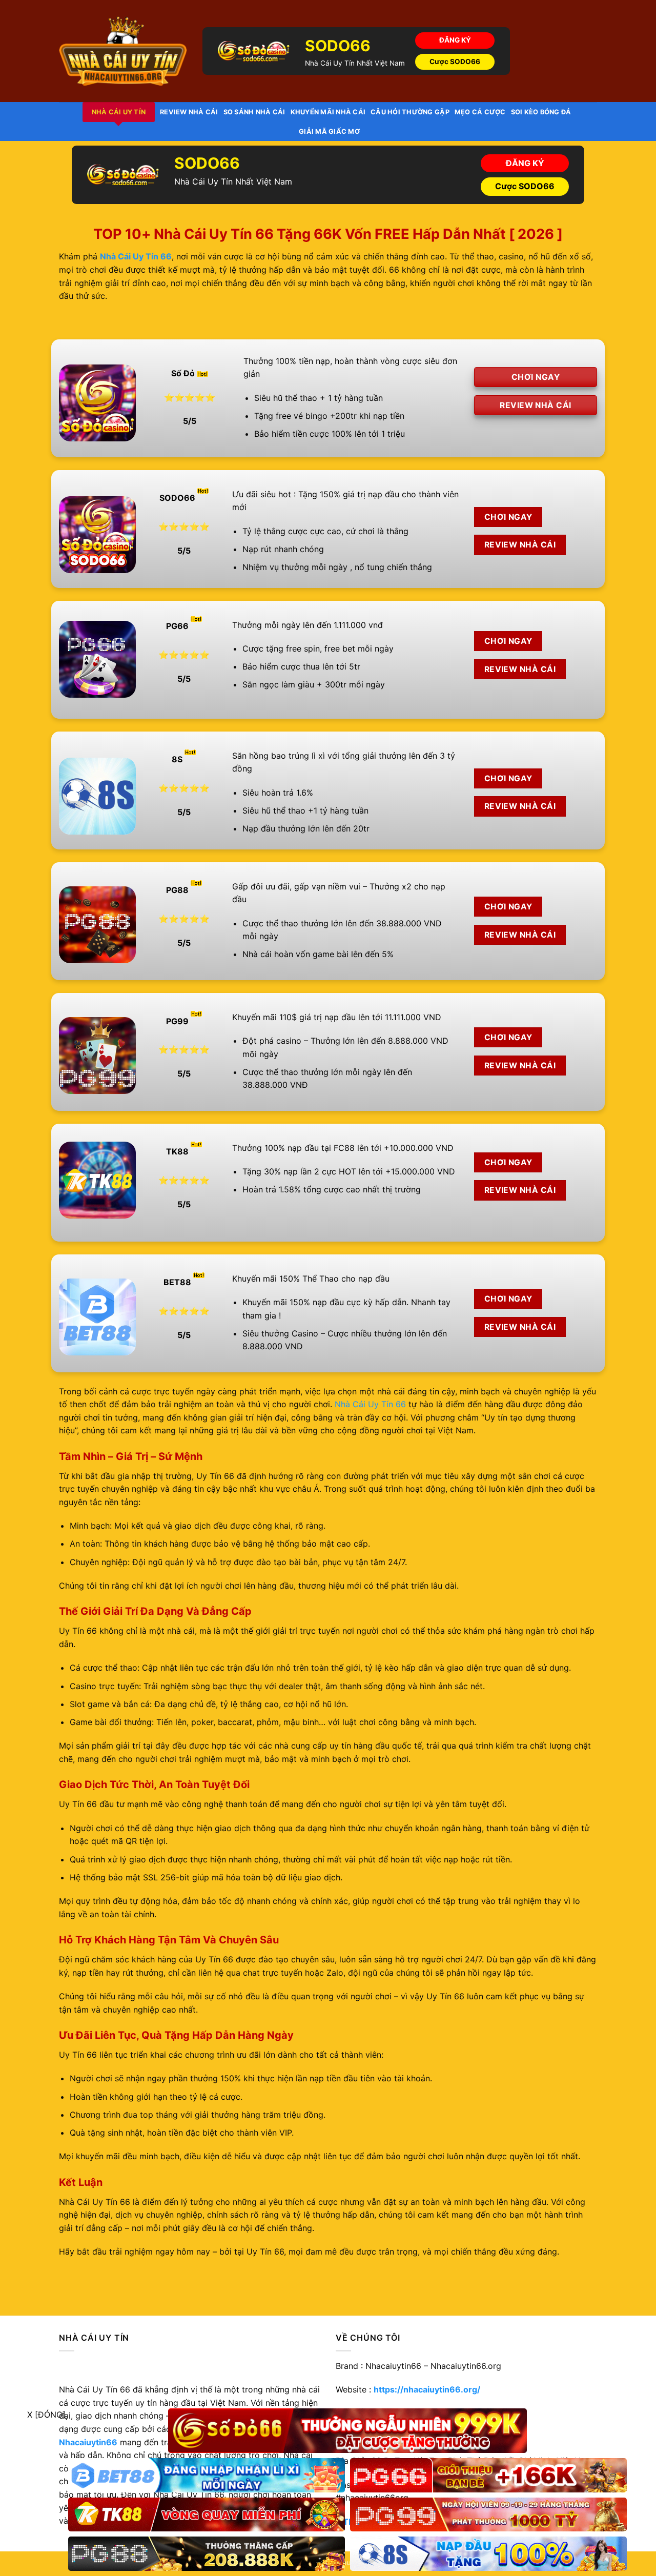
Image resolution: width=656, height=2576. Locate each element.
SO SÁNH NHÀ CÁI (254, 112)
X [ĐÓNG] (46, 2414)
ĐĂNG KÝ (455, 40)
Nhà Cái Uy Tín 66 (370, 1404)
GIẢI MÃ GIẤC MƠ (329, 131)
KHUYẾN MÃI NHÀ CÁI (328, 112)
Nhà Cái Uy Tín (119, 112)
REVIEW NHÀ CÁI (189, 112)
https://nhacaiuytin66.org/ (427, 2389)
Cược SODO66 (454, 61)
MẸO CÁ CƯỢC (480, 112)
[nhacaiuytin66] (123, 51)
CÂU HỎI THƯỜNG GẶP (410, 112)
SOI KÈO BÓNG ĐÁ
--
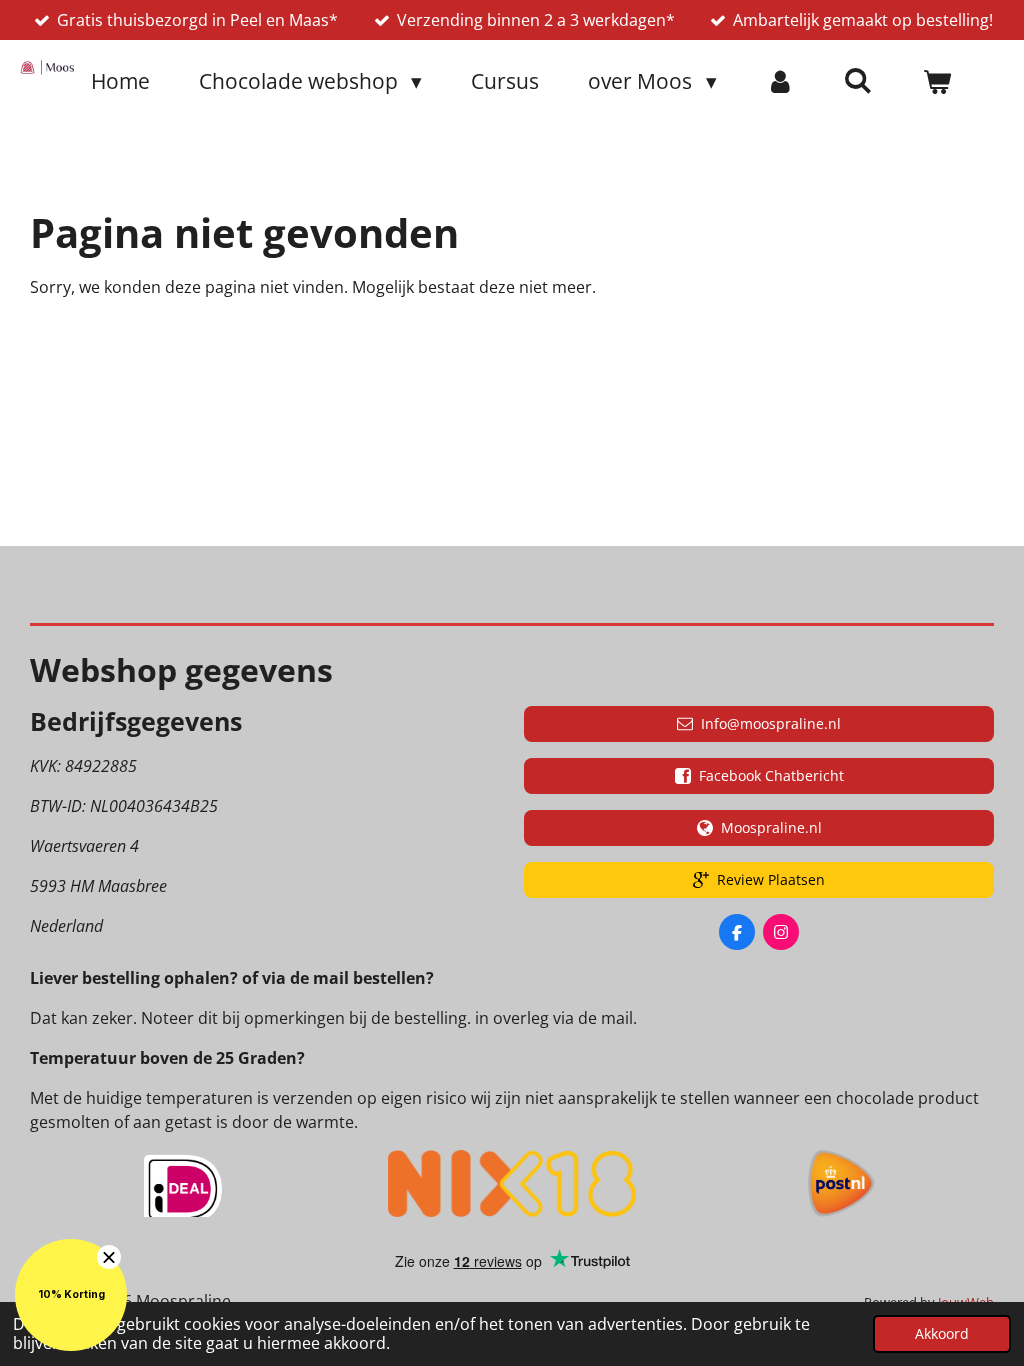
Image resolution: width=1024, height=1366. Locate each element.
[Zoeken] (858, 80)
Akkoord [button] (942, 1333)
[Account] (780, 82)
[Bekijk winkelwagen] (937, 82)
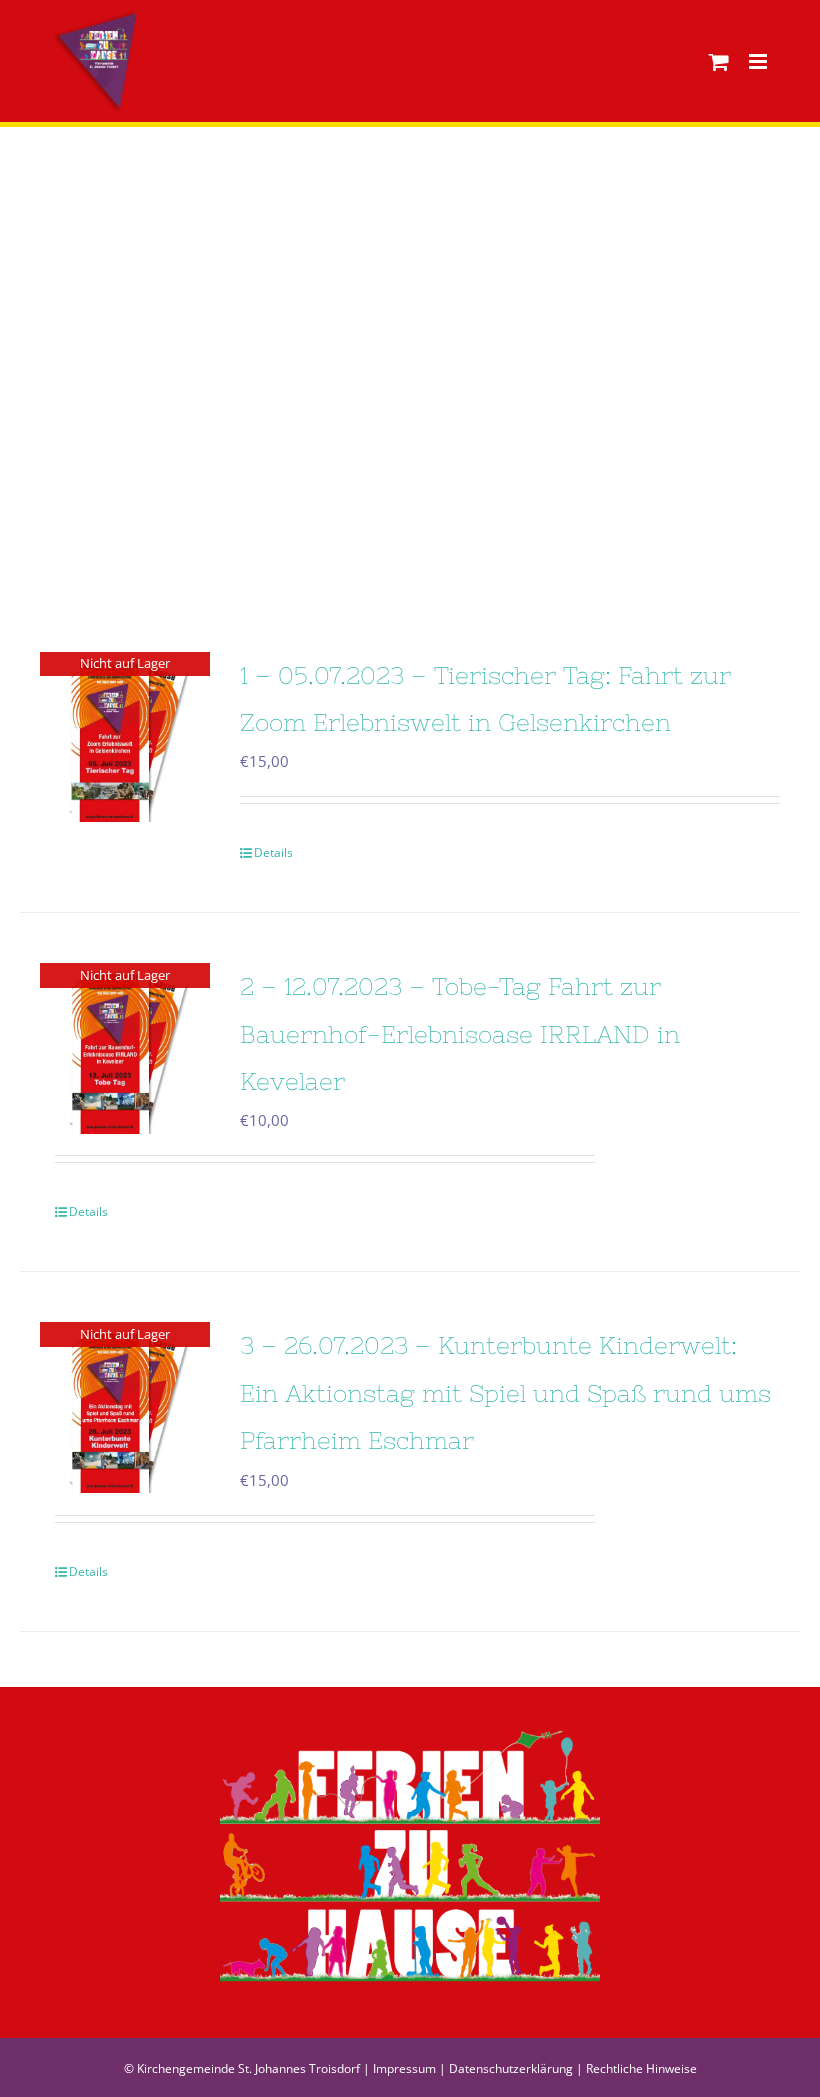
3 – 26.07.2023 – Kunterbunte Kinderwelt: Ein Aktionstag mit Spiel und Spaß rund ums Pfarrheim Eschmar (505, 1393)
...
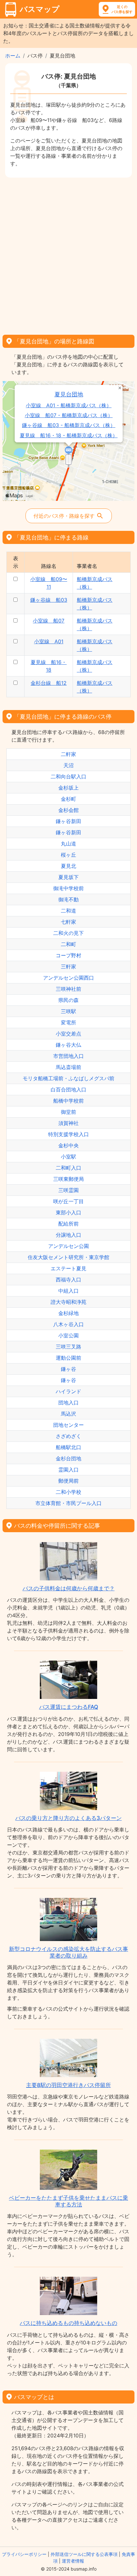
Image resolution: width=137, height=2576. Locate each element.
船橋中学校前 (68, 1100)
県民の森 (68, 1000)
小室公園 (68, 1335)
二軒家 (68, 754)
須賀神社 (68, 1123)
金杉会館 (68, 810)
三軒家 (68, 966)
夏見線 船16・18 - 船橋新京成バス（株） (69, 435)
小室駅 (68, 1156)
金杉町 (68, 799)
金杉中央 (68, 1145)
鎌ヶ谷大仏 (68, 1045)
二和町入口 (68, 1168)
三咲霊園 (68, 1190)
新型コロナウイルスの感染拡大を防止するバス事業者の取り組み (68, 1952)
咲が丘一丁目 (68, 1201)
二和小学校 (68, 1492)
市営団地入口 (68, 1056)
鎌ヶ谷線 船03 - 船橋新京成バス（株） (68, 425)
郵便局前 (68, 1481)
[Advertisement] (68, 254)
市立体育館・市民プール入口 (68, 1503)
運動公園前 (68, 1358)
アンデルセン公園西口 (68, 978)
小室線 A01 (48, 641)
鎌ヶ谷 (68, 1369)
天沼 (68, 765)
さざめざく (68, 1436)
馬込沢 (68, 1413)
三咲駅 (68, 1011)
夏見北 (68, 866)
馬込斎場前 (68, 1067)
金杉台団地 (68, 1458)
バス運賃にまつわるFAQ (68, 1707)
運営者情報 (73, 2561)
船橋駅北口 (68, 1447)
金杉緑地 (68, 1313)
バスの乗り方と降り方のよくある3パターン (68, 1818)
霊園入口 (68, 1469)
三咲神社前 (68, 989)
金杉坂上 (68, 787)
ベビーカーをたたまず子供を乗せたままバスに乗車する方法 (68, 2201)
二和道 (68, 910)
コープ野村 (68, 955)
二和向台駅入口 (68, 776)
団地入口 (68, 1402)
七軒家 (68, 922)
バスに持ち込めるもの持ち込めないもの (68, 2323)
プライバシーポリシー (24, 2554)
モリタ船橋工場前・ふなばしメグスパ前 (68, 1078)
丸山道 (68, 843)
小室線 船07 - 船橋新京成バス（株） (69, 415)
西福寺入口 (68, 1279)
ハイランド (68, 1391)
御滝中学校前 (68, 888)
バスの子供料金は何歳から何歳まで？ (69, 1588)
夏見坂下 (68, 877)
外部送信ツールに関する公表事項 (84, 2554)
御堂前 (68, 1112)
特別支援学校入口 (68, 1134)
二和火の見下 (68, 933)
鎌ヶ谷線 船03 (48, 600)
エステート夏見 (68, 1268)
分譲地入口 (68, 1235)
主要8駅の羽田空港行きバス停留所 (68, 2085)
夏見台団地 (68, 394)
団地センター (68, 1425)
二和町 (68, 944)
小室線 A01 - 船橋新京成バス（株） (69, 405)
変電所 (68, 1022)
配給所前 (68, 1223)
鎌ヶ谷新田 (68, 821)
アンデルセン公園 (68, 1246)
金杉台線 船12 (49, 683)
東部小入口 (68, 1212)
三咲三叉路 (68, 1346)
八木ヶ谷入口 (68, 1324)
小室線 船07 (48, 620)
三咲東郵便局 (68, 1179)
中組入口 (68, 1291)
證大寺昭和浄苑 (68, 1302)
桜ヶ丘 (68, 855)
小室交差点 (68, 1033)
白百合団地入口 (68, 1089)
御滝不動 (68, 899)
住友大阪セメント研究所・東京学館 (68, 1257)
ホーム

_What the task asks_: If a line of the entries above includes the word "each", count it; then state the total and nothing else.

_Output of the exercise_: 3